They jokes
Why can’t orphans play GTA?
Because they are not wanted.
Everybody loves guns!
Every time I show them mine, they give me free stuff.
What do you call an orphan if every other orphan gets picked?
Someone: Ugly?
Me: No, trick question, they are still an orphan.
The twin towers are just like my mom and dad, they went to work and never came back.
My relatives always teased me during weddings, saying, "You'll be next!"
But they stopped when I did the same to them during funerals.
Why does Michael Jackson do positions with kids in photos?

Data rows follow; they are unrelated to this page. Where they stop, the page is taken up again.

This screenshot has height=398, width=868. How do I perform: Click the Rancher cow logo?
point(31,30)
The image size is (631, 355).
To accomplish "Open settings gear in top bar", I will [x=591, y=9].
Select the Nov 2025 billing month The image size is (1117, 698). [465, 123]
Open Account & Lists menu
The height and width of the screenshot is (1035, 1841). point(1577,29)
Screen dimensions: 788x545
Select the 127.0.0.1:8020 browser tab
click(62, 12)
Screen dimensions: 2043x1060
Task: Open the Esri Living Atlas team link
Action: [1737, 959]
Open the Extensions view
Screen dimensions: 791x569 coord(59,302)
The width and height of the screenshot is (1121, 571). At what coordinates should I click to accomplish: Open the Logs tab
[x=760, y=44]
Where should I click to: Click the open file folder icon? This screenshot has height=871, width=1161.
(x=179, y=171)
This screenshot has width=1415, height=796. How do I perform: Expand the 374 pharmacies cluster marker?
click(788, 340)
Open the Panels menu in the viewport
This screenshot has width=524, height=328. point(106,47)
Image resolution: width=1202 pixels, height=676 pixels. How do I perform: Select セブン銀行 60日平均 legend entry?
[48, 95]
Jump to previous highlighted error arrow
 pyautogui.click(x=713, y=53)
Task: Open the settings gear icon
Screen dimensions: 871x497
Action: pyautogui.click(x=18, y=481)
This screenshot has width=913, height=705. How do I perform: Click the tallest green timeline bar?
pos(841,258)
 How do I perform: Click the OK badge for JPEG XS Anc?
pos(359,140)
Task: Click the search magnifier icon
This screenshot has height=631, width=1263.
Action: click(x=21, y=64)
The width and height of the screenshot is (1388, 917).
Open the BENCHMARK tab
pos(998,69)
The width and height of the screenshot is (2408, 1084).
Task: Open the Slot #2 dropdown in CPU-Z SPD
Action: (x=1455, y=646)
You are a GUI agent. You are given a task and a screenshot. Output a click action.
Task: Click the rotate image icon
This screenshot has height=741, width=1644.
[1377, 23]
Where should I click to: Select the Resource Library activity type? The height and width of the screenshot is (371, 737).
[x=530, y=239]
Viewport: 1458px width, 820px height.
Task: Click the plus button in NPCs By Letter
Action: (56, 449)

Because they won’t do the same for him.
You know why orphans can't play baseball? 'Cause they can't find home.
Why is a bee's hair so smooth and sticky?
Because they use honeycombs.
Why can't Mexicans play Uno?
Because they take all the green cards.
When they say you live by the sword, you die by the sword, not in Paul Walker's case. He lived by the car, died by a tree. Well, I guess the car was stumped.
What does a lesbian and a sea turtle have in common?
They both choke on plastic.
Why do goalkeepers have so much money in the bank?
Because they are really good at saving.
Victims of 9/11 are the fastest readers. They went through 94 stories in seconds.
If Silver Surfer and Iron Man teamed up, they would be great ALLOYS!
They toss and turn to the sound of thunder, but I got watermelon to soothe my slumber!
Why can't orphans do homework? They don't have a home.
Why don’t you see gay orphans at a daycare?
They have no one to call "daddy."
Why don't you fart in an Apple Store?
Because they don't have any Windows.
What do the twin towers and genders have in common? They used to be two, but now they're a sensitive subject.
I don't trust atoms. They always make stuff up.